Vines also modify their environment endlessly. They grow and feed biota in the soil, which repay them with minerals and moisture. They break down rocks with their roots and by secreting chemicals that weather the surrounding geology, creating soil and releasing nutrients (by shifting pH). They help create the atmosphere in which we live and breathe.
It’s also true, as you say, that the vigneron needs to see and hear something on behalf of their vines, although the vine is acutely sensitive and responsive to its environment. To this end, the vine also sees and hears things on our behalf. If we observe carefully, it can then show us what it has experienced. It’s intriguing to consider that vine leaves absorb light in precisely the same spectrum as the human eye. I often wonder if this is a coincidence.
Recently I read a study that showed plants growing actively toward audio recordings of running water (with no water actually present). Even if they do not “hear,” it seems that they may well be able to sense and identify sounds. In the same way, we know that plants respond dynamically to the light. I don’t want to anthropomorphize, yet such examples caution me against being too definitive about what plants can and cannot do. Or about the differences between us. We still have so many gaps in our knowledge.
You asked about our project and about our site; about what I saw in our place and what made me want to plant vines here. To my mind, a site, or at least a site worthy of vines, is simply a place that offers the potential to achieve a certain level of quality. It should also be a place where the vine can flourish without too many inputs, and a place that has something interesting to say, a place that might produce a wine with character, with personality.

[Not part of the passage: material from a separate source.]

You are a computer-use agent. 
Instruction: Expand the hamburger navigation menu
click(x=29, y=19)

All the usual environmental factors must be considered to this end: climate, good winter and spring rainfall, ideally a soil with reasonable water-holding capacity. This is basic agronomics. Of course, as a student of Burgundy and European wines in general, I believe that soil plays a significant role in the character of the wine that results from any given site, even if we do not fully understand the mechanisms of this process. Our geology at Place of Changing Winds has its own unique make-up and we are only starting to glimpse what this might contribute to the personality of our wines.
There is also an emotional element at play in any choice of site. It is to be hoped that this is balanced by rational considerations, but to attempt to deny the emotional element would be foolish.

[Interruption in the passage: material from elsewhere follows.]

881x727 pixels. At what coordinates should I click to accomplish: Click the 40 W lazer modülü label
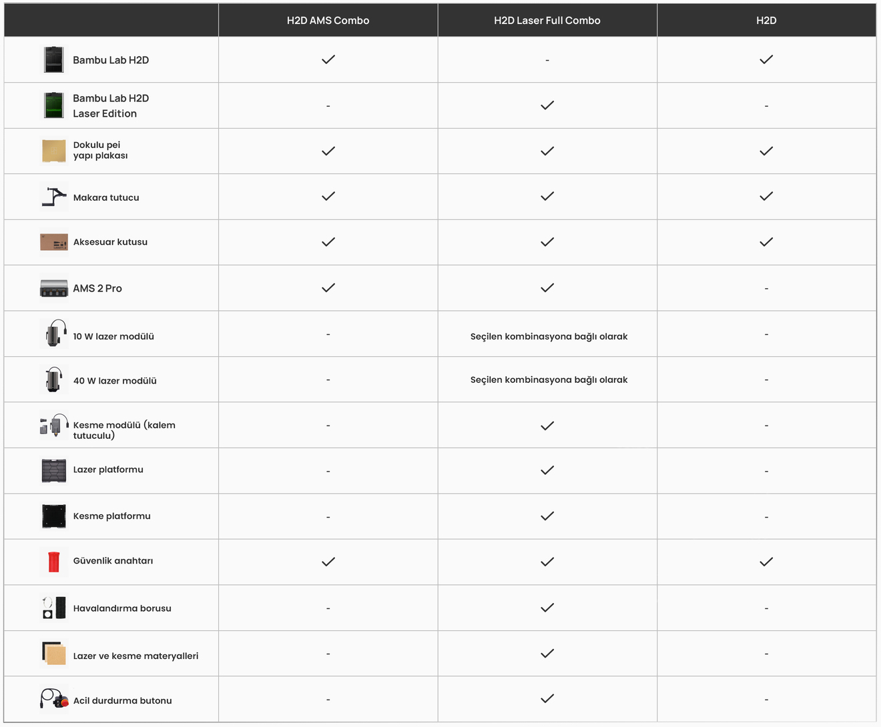tap(115, 381)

So, what did you see and hear in this place? I saw an opening of land on the edge of a forest, in a picturesque, hilly landscape. In a place that I knew had a climate suited to Pinot Noir and Chardonnay. Place of Changing Winds is situated in the southeast of the country, about an hour’s drive north of Melbourne, Victoria. It sits at around 500 meters [1,640ft] above sea level on the foothills of Mount Macedon. This altitude makes for a cold climate with big diurnal ranges between night and day, something that Pinot Noir and Chardonnay loves.

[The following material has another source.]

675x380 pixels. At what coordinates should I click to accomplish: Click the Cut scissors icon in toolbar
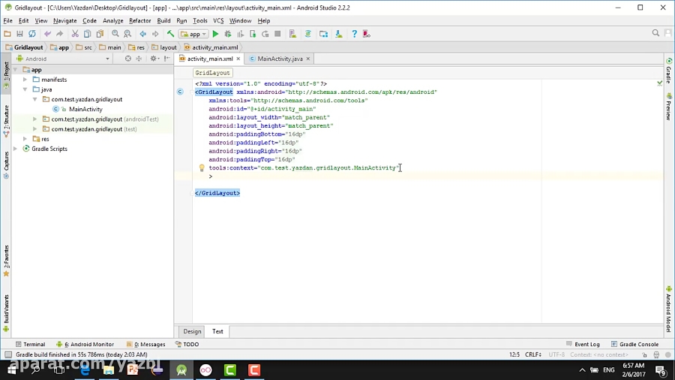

You were right to assume that our soils would be ancient. They are around 450 million years old and shot through with sandstones, quartz, and quartzites that were formed on the ocean floor at the end of the Ordovician period and the beginning of the Silurian. This is about the same period that mycorrhizal fungi and then the first plants began to appear on land. It’s a gravelly soil, with up to 30 or 40 percent fragmented rock, and yet with good clay in the sub-soil, over a deep bedrock of mineral-rich sandstone. This combination of gravel-rich top-soil with good clay underneath is, to my mind, ideal. It provides excellent drainage and the ability for the vine roots to descend easily, thanks to the gravelly structure of the soil, but it also means that there is good water-holding capacity in the clay at depth. With this kind of soil, the vine can access moisture in periods of hydric stress, a critical element for quality, especially as we aim to dry-grow. Of course, rainfall is also key, and we typically have between 700 and 900 mm [27–35 inches] per year on average—similar to Burgundy. This rainfall was a crucial factor in attracting me to this place.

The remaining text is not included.